-- WHAT THIS TASK INVOLVES --
From the data below, return only the lines from the one with "How do I perform: Expand" through the one with "Open the 编辑图片 navigation item", exact and inclusive, with pictures left out.

-- EXTRACTED DATA --
------------------------------------------------------------

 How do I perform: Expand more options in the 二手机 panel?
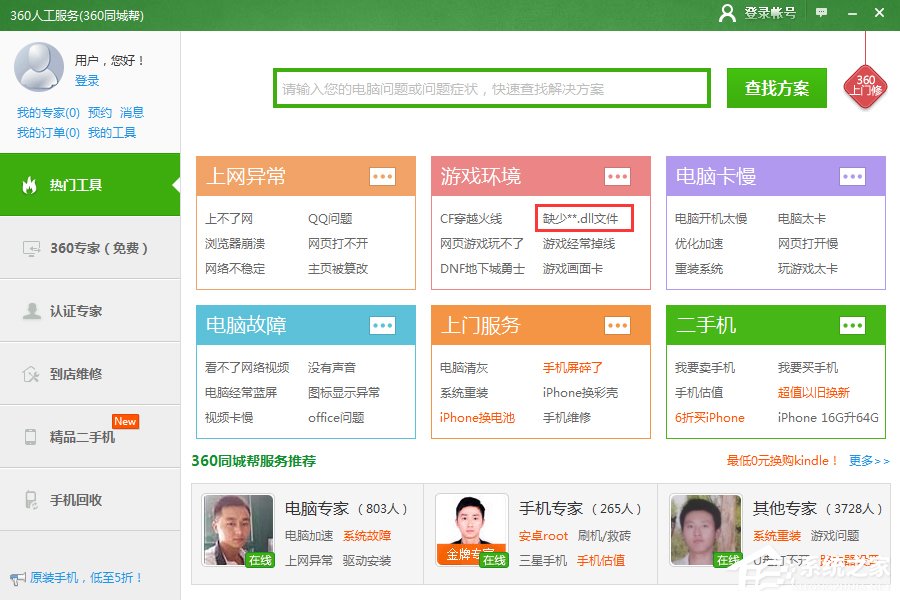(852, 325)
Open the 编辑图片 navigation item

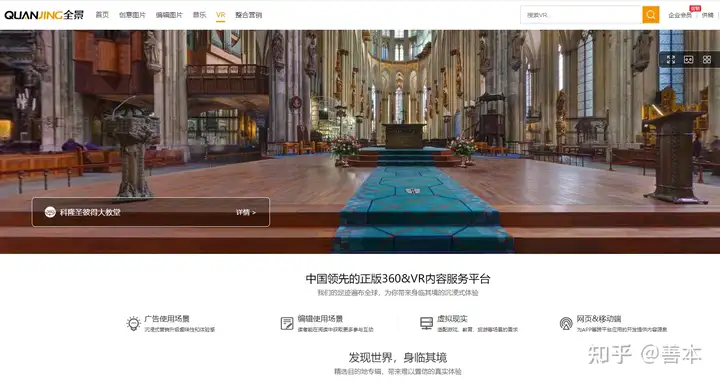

------------------------------------------------------------

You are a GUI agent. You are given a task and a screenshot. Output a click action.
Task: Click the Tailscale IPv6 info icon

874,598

------------------------------------------------------------

-- EXERCISE RESULT --
 How do I perform: Expand more options in the 二手机 panel?
(852, 325)
Open the 编辑图片 navigation item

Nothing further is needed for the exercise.